» Input:
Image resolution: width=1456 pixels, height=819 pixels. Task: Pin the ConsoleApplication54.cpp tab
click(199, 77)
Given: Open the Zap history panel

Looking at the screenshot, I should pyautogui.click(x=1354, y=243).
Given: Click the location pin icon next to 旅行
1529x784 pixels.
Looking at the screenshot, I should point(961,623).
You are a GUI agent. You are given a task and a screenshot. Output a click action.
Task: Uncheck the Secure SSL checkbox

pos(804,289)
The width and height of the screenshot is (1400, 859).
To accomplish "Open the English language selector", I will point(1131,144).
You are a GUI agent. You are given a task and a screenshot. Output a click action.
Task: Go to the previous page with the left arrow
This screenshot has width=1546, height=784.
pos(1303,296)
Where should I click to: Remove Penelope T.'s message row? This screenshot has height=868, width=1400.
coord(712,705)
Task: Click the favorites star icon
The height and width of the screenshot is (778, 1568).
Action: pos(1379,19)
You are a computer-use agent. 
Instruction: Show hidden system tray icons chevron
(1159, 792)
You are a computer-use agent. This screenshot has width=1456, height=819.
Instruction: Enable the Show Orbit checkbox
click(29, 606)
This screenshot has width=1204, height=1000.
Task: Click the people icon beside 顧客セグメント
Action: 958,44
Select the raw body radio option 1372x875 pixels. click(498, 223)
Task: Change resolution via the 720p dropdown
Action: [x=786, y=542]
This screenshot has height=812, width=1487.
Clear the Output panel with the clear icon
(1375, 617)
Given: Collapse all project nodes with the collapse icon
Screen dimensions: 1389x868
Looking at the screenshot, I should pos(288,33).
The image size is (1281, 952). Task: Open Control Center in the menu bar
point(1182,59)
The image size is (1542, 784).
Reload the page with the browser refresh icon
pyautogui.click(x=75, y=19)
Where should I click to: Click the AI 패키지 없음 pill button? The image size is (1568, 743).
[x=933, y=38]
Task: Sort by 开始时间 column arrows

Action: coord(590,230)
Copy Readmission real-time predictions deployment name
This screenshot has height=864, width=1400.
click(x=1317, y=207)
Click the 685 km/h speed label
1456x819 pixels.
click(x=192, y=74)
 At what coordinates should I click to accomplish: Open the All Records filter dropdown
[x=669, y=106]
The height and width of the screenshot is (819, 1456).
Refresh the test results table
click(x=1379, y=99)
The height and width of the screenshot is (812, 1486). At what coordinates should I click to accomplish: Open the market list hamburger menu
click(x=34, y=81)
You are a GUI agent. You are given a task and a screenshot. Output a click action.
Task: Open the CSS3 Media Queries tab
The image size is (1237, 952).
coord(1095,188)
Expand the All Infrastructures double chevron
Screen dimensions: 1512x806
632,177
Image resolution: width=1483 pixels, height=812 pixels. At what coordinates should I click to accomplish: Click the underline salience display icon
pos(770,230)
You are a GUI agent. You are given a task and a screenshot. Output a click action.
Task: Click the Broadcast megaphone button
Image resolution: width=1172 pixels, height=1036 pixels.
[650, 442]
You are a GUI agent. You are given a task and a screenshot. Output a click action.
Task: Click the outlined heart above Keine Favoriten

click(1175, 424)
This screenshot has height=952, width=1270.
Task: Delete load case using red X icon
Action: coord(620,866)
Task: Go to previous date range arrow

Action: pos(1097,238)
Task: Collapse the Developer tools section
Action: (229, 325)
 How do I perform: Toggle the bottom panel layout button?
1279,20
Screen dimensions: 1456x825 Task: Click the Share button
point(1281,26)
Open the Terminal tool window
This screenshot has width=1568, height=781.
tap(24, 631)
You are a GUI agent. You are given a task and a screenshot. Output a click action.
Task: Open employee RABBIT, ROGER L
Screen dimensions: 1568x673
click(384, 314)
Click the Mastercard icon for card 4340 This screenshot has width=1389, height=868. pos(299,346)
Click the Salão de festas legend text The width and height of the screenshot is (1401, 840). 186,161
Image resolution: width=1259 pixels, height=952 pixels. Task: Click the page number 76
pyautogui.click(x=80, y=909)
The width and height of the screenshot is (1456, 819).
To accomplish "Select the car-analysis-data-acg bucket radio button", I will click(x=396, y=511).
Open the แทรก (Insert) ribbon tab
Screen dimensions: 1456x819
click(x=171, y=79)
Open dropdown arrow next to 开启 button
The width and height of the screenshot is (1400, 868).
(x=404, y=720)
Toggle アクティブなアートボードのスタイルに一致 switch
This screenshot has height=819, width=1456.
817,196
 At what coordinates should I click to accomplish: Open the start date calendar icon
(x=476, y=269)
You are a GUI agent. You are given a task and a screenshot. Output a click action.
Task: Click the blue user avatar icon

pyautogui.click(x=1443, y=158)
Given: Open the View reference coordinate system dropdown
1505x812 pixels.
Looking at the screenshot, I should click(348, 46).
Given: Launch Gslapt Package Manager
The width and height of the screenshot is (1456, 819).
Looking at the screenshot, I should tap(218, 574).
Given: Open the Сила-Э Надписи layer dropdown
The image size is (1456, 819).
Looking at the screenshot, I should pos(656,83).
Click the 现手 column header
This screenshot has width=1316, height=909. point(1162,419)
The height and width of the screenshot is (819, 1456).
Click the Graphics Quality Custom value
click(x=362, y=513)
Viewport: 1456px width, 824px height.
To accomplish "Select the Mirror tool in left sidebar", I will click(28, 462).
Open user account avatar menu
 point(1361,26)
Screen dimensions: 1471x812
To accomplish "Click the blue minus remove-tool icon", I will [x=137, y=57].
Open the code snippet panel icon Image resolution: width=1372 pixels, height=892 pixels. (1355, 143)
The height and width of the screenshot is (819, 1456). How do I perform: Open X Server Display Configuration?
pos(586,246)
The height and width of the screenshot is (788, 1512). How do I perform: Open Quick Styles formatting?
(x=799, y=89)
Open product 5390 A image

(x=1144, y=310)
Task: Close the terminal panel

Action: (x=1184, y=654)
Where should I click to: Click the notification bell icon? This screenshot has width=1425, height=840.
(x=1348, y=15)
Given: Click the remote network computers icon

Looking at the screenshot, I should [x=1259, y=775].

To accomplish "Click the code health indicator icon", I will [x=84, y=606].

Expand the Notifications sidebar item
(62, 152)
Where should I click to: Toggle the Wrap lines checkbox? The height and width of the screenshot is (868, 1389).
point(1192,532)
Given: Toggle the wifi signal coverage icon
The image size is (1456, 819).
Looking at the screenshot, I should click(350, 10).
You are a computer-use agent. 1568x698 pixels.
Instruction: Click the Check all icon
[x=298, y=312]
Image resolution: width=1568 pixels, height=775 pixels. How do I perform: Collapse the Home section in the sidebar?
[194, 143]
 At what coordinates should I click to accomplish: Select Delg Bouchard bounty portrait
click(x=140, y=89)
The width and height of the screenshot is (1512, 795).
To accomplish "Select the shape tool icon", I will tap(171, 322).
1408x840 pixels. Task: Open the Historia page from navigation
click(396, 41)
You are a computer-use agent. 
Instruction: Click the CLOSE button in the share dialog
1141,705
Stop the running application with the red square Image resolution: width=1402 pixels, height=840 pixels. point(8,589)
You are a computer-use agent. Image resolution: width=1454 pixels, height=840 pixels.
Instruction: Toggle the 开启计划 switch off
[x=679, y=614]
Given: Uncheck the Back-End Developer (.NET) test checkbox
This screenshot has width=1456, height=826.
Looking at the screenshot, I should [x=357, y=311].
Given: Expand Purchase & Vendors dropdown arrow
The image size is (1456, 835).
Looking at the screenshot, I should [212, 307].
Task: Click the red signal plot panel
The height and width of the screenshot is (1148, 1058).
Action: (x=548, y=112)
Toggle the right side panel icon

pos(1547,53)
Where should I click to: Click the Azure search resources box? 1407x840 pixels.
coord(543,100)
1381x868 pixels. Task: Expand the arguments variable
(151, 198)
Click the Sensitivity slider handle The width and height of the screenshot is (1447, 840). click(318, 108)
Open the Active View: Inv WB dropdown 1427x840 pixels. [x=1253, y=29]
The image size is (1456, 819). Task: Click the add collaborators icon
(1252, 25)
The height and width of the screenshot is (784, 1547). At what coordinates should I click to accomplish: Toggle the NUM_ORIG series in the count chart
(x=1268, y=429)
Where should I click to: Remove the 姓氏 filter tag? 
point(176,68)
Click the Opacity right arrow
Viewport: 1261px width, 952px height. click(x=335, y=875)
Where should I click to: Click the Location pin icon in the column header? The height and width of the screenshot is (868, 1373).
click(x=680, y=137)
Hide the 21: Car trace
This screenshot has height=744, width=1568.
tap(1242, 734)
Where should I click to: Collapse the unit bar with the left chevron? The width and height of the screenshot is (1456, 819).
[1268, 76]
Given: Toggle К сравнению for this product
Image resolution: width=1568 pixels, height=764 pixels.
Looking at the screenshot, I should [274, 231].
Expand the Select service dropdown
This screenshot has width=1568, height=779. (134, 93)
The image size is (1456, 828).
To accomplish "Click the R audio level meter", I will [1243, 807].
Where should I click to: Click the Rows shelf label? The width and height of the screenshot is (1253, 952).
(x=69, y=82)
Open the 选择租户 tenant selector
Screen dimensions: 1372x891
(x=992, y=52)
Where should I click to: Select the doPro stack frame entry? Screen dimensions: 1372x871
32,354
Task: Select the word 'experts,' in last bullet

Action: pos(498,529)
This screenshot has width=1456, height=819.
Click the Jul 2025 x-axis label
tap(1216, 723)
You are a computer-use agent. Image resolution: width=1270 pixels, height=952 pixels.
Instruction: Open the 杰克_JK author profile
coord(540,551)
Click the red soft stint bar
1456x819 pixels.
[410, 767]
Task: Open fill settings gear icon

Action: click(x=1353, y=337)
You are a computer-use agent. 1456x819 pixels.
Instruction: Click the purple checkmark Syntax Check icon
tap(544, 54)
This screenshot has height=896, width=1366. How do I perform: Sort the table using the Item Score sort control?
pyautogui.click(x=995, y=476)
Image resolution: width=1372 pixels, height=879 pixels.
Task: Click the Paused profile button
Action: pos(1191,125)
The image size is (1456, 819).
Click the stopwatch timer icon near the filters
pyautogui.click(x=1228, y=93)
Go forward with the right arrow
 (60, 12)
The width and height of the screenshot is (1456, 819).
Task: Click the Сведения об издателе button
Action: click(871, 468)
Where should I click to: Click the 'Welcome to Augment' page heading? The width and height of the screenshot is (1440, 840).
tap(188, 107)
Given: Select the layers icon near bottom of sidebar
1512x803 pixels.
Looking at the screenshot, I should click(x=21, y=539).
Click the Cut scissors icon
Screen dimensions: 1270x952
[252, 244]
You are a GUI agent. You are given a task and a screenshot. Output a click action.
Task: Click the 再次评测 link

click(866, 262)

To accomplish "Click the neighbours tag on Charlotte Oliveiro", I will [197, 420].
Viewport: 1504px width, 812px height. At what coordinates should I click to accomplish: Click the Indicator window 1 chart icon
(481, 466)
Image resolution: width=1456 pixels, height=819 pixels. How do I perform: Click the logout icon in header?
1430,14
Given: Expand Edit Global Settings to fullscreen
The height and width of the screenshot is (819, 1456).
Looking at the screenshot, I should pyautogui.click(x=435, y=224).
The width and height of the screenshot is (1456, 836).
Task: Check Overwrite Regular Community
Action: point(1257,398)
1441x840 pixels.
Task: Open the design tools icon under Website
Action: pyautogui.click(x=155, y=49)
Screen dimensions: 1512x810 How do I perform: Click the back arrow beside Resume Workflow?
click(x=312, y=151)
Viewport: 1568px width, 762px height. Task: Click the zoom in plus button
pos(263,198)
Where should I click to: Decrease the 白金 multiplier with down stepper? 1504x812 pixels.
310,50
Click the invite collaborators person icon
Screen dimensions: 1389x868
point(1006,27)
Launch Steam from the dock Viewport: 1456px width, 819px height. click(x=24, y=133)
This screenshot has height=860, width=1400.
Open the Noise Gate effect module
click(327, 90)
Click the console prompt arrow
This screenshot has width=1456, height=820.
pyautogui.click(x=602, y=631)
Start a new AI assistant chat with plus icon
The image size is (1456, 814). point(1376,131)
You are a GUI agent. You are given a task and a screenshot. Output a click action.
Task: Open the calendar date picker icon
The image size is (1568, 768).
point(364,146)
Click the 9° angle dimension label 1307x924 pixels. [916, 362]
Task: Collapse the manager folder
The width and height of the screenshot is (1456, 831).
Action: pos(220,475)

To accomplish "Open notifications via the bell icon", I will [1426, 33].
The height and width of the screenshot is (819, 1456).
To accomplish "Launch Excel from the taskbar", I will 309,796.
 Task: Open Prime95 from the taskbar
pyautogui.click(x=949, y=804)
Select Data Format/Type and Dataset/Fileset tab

» What is expected:
Your task is to copy each line of the data above that holds "selector".

» Your solution:
To accomplish "Open the English language selector", I will point(1131,144).
Open the 选择租户 tenant selector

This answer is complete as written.